** Start of Source **

Magnetic characterization and inductance enhancement

The integration of magnetic materials with increased thickness and permeability can significantly enhance the inductance of RuMi inductors (Supplementary Note 2). Thin-film Py with in-plane anisotropy has been extensively utilized in microinductors due to its exceptional magnetic properties, including high permeability and low coercivity20,32. However, increasing the thickness of Py films beyond a critical threshold leads to the formation of strip domains with out-of-plane magnetization components, which degrade magnetic softness and reduce permeability33. This phenomenon is accompanied by increased coercivity, resulting in higher hysteresis losses that compromise high-frequency performance34,35,36. Figure 3a presents the hysteresis loop of a 300-nm-thick Py structure, characterized using magneto-optical Kerr effect (MOKE) measurements (see “Methods”), deposited on planar winding conductors prior to the rolling process. Both the hysteresis loop and magnetic force microscopy (MFM) image (inset of Fig. 3a) confirm the presence of strip domains with out-of-plane magnetization components. We note that although the magnetic material is patterned as a long and narrow wire with its long axis along the y-axis in the schematic of Fig. 3a, no clear difference is observed in the hysteresis loops measured along the x- and y-directions. This observation suggests that shape anisotropy effects are minimal in materials exhibiting strip domains.

** End of Source **

Answer these from the passage on inductor magnetics:
1. What forms in Py films once their thickness goes beyond a critical threshold?
2. Which measurement technique produced the hysteresis loop of the 300-nm-thick Py structure?
3. In the schematic of Fig. 3a, along which axis does the long axis of the patterned magnetic wire run?
The data that follows comes from a separate source.

** Start of Dataset content **

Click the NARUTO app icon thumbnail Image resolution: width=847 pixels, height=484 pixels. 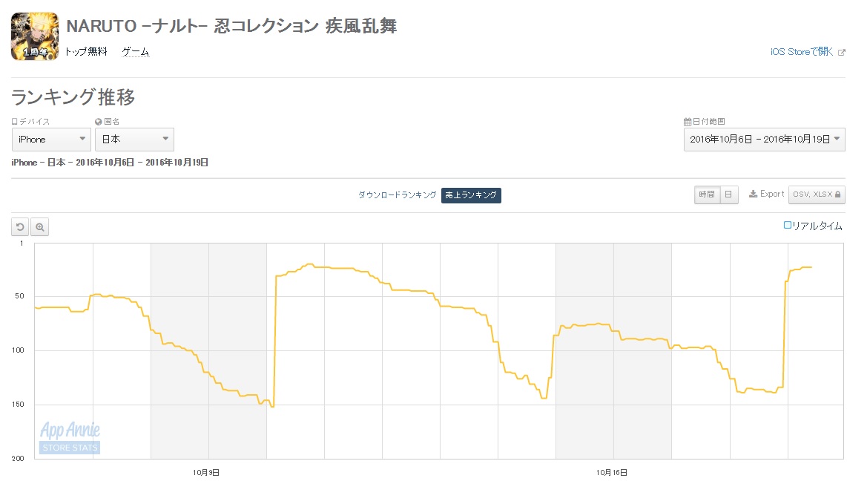click(x=35, y=36)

** End of Dataset content **

- _Task response_:
1. Strip domains with out-of-plane magnetization components.
2. Magneto-optical Kerr effect (MOKE) measurements.
3. The y-axis.